These teachings may be applied to many fields of Information Technologies where high-speed implementation of matrix vector operations, in particular, inner product computations is needed. An important application in which these teachings may prove particularly advantageous is digital communications, and more specifically software defined radio (SDR) where several radio standards are to be implemented on a flexible programmable platform using hard real-time constraints. Implementation of the radio modems supporting these standards, in particular physical layer 1 (PHY L1) of long term evolution (LTE, or 3.9G) of universal mobile telecommunications system—terrestrial radio access network (UTRAN) and high speed data packet access (HSDPA). Implementations of these radio standards, such as in their related modems, require many matrix-vector operations such as fast Fourier transforms (FFT) and especially FIR filtering and cross-correlation operations of various sizes. Non-limiting examples below are in the context of flexible implementation of FIR filtering type of operations of variable sizes, or in other words, to variable size moving window inner product operations.

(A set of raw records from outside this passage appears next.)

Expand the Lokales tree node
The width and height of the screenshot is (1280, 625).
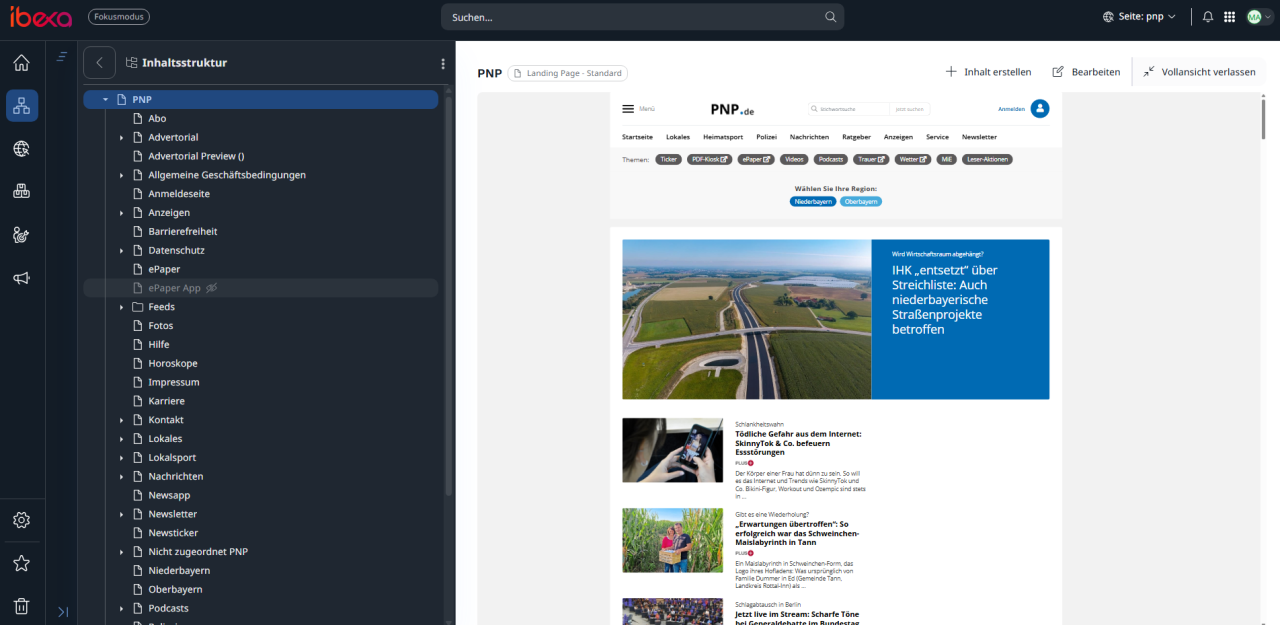(x=122, y=439)
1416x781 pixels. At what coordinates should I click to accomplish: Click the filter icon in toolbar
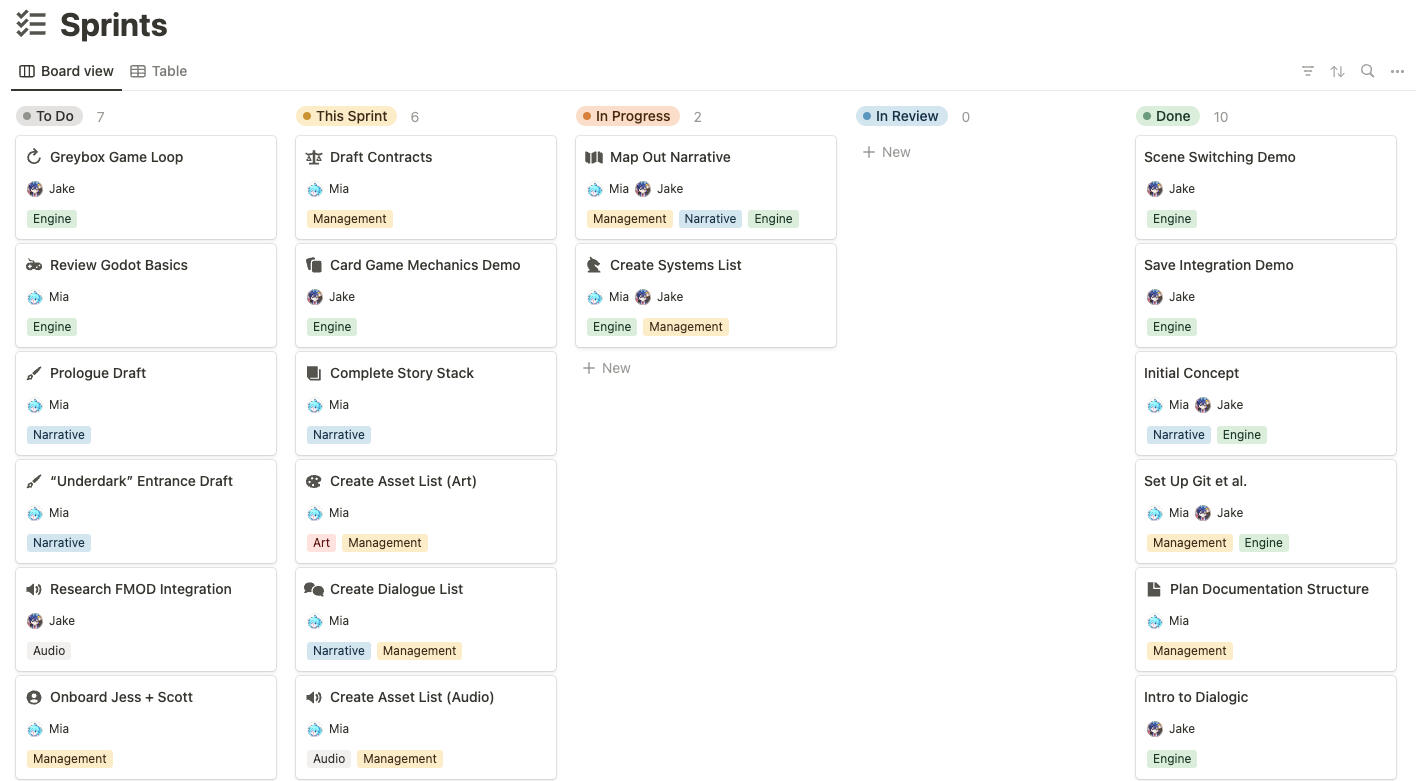[x=1307, y=71]
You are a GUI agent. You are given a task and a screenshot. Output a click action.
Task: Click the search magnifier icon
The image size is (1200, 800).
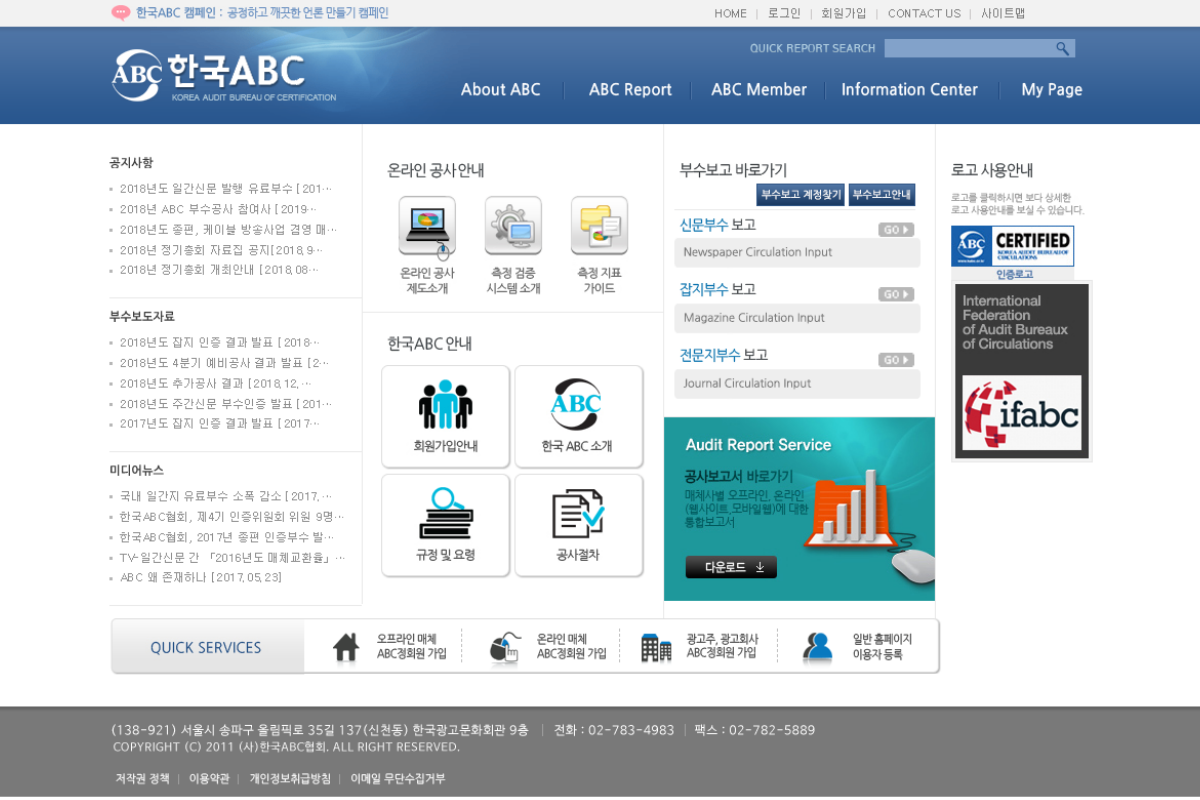point(1062,48)
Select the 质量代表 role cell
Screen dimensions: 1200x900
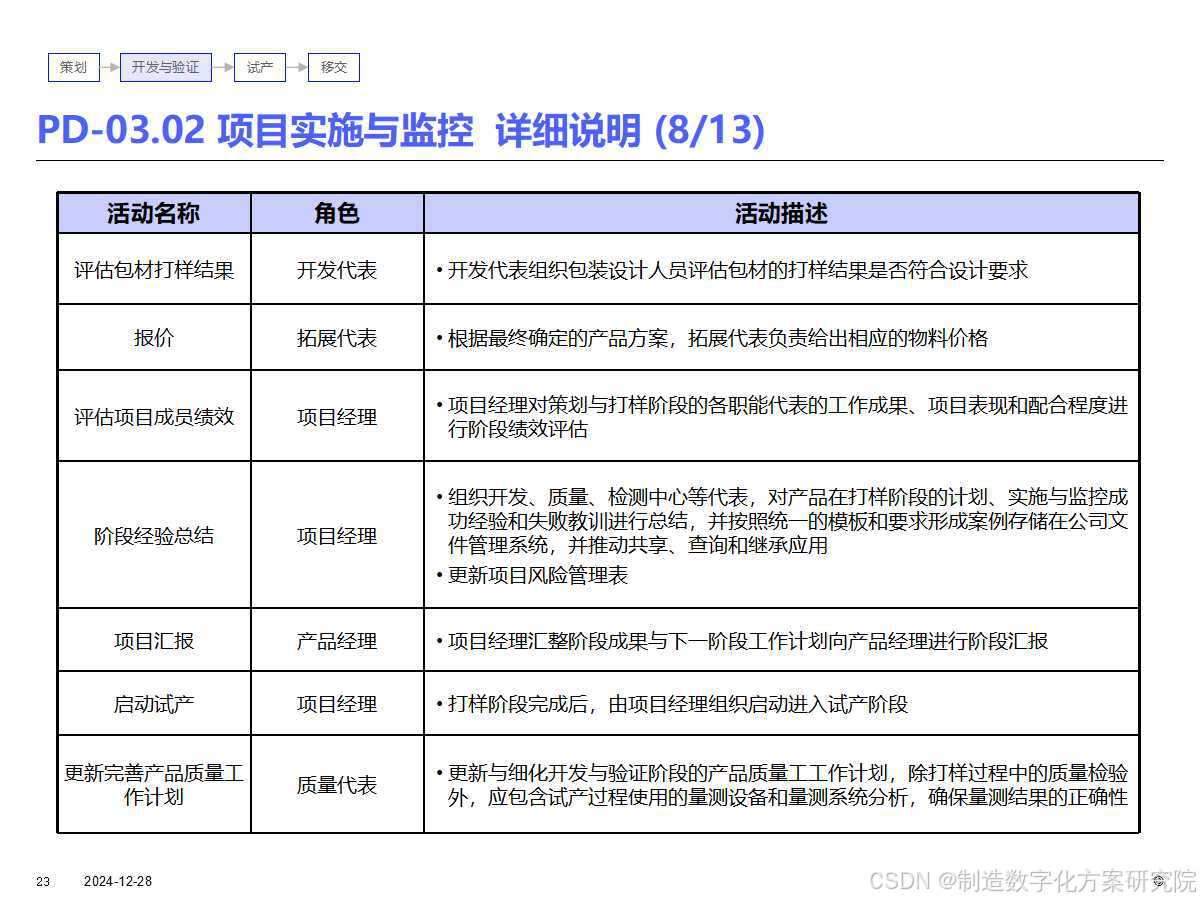tap(337, 785)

Other examples where these teachings maybe employed include image/video processing, pattern recognition, 3D-graphics, etc. For example, in the simplest image compression standard (JPEG) an image is split into blocks of a small size (typically 8×8) and then all the blocks are similarly processed by a series of algorithms (such as color conversion, discrete cosine transform, quantization, pre- or post-filtering), each of which is basically comprised of a set of inner product operations. All of these algorithms could be implemented over all the blocks in parallel. Even for relatively low resolution images, such as 1.3 megapixel images, a very high level of parallelism (approximately 20K blocks) could have been achieved if proper processors and proper implementation techniques was developed.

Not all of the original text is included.